Google: https://ai.google.dev/gemini-api/terms#paid-services

> When you use Paid Services, including, for example, the paid quota of the Gemini API, Google doesn't use your prompts (including associated system instructions, cached content, and files such as images, videos, or documents) or responses to improve our products

xpe · 4h ago
> Data from paid API queries will also typically not be used for training or tuning the models...

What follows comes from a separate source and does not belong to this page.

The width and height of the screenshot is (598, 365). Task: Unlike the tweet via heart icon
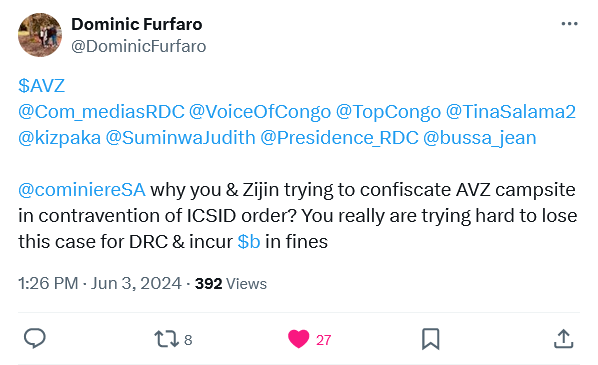pos(298,339)
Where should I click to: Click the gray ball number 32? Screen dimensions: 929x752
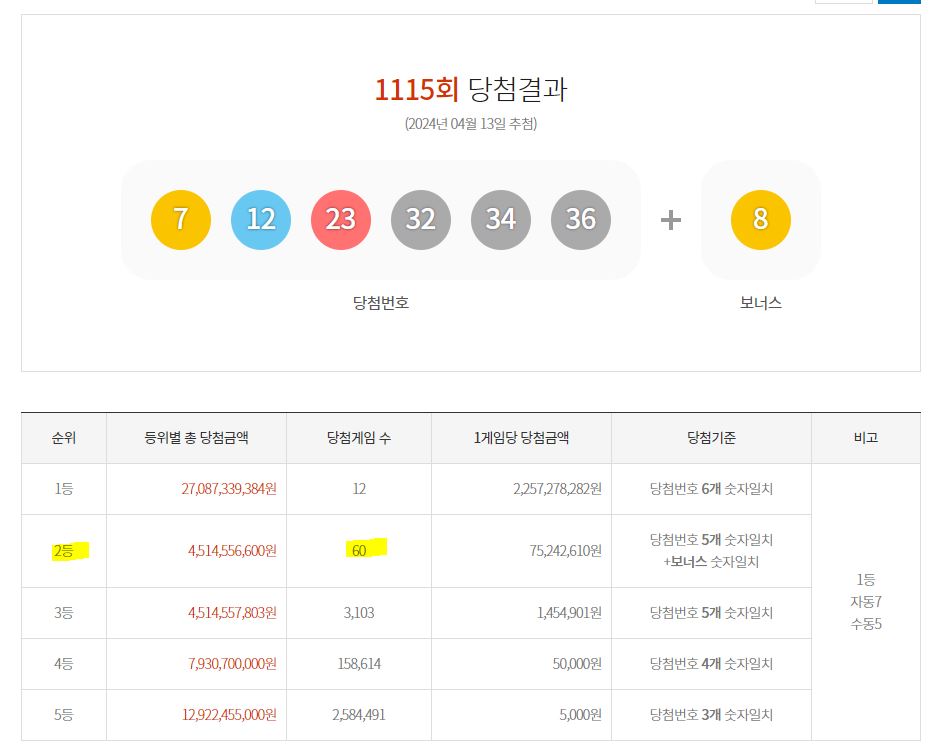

Extremely unlikely in my opinion. I would expect some forms of customer data are used for some kind of value or competitive advantage. If not used outright, this might still include transformed, summarized, aggregated, or anonymized data. In my view, various mappings from legal terms of service to the myriad ways data can be massaged leads to massive gray areas. Expecting this to tilt in favor of customer privacy does not match historical practice nor incentives.

nelsnelson · 5h ago
Completely ignores externalized costs, and focuses entirely on purely end-user retail costs to operate, not even vendor internal operational costs. Can't even find the words "energy" or "electricity" or "scale" in the post. Whatever point this person is making, it is of such dramatic limitation that I am going to contentedly ignore it. Point people at this all you like, Juho Snellman. I for one will merely ignore you.

Also laughably excludes this one from openai's pricing details:

o1-pro-2025-03-19 Price per 1M tokens Batch API price -- Input: $150.00, Output: $600.00

And this doesn't even address quality. Results quality is also explicitly ignored. I personally find most results from cheaper models to be far, far worse than any results I find using search prior to the LLM content flood. But of course, that's 1) subjective, and 2) completely impossible to conduct any analytical comparison now since indexed search has been so completely ruined by SEO and LLM junk. Yet another externalized cost for which accounting is completely impossible, but is likely to have immeasurably negative impacts on the world's ability to share information.

croes · 3h ago
By that logic streaming was cheap to operate and produce because Netflix costed way less.

And now?

amelius · 4h ago
> LLMs are cheap

Runs to shop to buy GPU rig.

deadbabe · 5h ago
Given how addicted people are to using LLMs steep price hikes are almost certainly guaranteed at some point.

When this happens, what we will see is once again the rich and privileged will benefit from the use of LLMs while the poor have to just rely on their own brains. Consider how some students will have to grow up struggling through school without any LLMs while rich kids breeze their way through everything with their assistants.

worldsayshi · 5h ago
That would assume that there's a moat...
hajile · 4h ago
If they are dividing a few billion dollars in model training between a small number of rich people, it quickly becomes too expensive even for them.

Meanwhile, a free model running locally is good enough for most people. This causes pricing pressure (and I think is probably going to bankrupt most of the AI companies).

More likely IMO is that AI becomes a loss-leader. It'll all be stuff like Grok or DeepSeek where the real profit is in censorship and propaganda.

thijson · 5h ago
Not sure if you're being sarcastic. The cost of compute is perpetually going lower, it is getting harder to scale though. I feel like LLM's will become ubiquitous. When I went to University in the 90's, only the wealthy could afford cell phones, pulling one out was a flex. Now they are everywhere. Even Nvidia's sky high margins will someday be eroded.
827a · 3h ago
Here's a question I don't know the answer to right off, but we're going to discover together in real time: Which is cheaper, one million queries to fetch the value of a secret from AWS Secrets Manager, or one million tokens from a modern LLM?

Storing a secret in secrets manager: $0.40

$0.05/10,000 API calls * 1,000,000 calls = $5

Total cost: $5.40.

Gemini 2.5 Flash: $0.15/million tokens.

Well, there you have it. Storing a secret value in AWS Secrets Manager is ~36 times more expensive per API call than querying an LLM!